Publié le par Mireille Brangé

Séminaire "Littérature, théâtre, cinéma au croisemnt des arts"

 Mercredi 24 mars 2010, ENS, Salle Weil, 17h-19h 

Le palimpseste des voix chez Pasolini : vocations antiques

 

 

A la fin des années 1960, Pier Paolo Pasolini réalise une « trilogie antique » : avec Oedipe-roi (1967), Médée (1969), et le Carnet de notes pour une Orestie africaine (1968-1970), il retrouve la voie de l'antiquité grecque (à vingt ans, il écrivait déjà une pièce intitulée Oedipe à l'aube, avait traduit la poétesse Sappho etc.), et renoue avec ses voix tragiques : Eschyle, Sophocle, Euripide.

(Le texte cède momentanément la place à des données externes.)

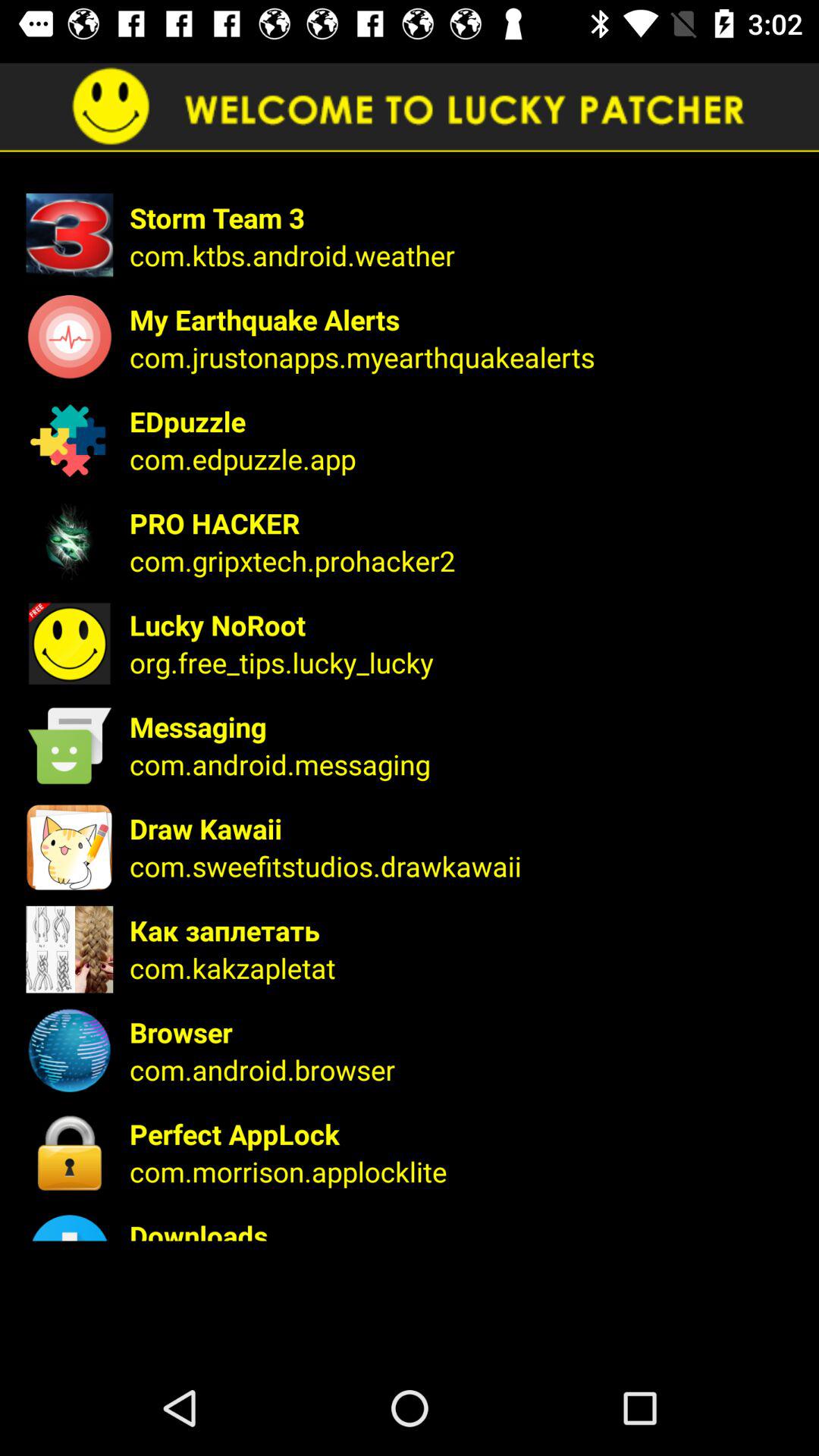
open the app above com.sweefitstudios.drawkawaii icon (464, 828)
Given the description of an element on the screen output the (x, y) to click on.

C'est à partir de la  notion de « voix » qu'il s'agira ici d'interroger les modalités du travail intertextuel et intermédial entre les textes antiques et leur « actualisation » cinématographique. La citation, par exemple, n'a-t-elle pas chez Pasolini une capacité – soutenue par l' étymologie  – de mise en mouvement : une mobilisation des voix du passé au service d'une motivation des images ? Mais de quelles voix parle-t-on ? Celles des acteurs ne sont-elles que des médiations – leurs corps ne sont-ils que les porte-parole de voix désormais éteintes ? Pourquoi la Callas est-elle Médée ? (et pourquoi la cantatrice est-elle utilisée à contretemps : muette ?) Pourquoi la prophétie de Cassandre est-elle interprétée en free jazz, en anglais, par une chanteuse noire-américaine, Yvonne Murray ? Quel travail s'instaure dans le Carnet de notes pour une Orestie africaine entre les images muettes des Africains – le « choeur » – que l'on voit parler ou chanter, et la bande sonore qui vient s'inscrire dans la texture de ces images : voix-off de Pasolini (voix elle-même polyphonique, selon qu'il commente en son nom propre, ou récite Eschyle, dans sa propre traduction) et basse continue des chants révolutionnaires russes ? Reprenant à Genette la notion de palimpseste, nous souhaitons la faire sortir de son inscription dans le cadre du texte littéraire, pour mettre en évidence le travail intempestif, anachronique de la voix – des voix –  dans la texture visuelle et sonore de ces films. « Il y a entre l'archaïque et le moderne un rendez-vous secret », écrit Giorgio Agamben  dans Qu'est-ce que le contemporain ?: peut-être est-ce dans la voix que l'on pourra lire l'indice de ce rendez-vous ?

La réflexion qui s'engage alors est « esthétique » : c'est celle de la «(re)-présentation du passé (que Pasolini avait clairement posé à propos de Médée-La Callas dans un texte intitulé « Le Sentiment de l'histoire »). C'est peut-être grâce au jeu palimpsestique des voix que les temps se rencontrent, que se révèle la contemporanéité du passé.

C'est aussi une question politique : prêter sa voix à l'autre, ou assumer la voix d'un autre, c'est ouvrir, exposer son corps à l'altérité. C'est faire, aussi, de l'espace filmique un tribunal, où la citation peut être citation à comparaître, et l'évocation une convocation.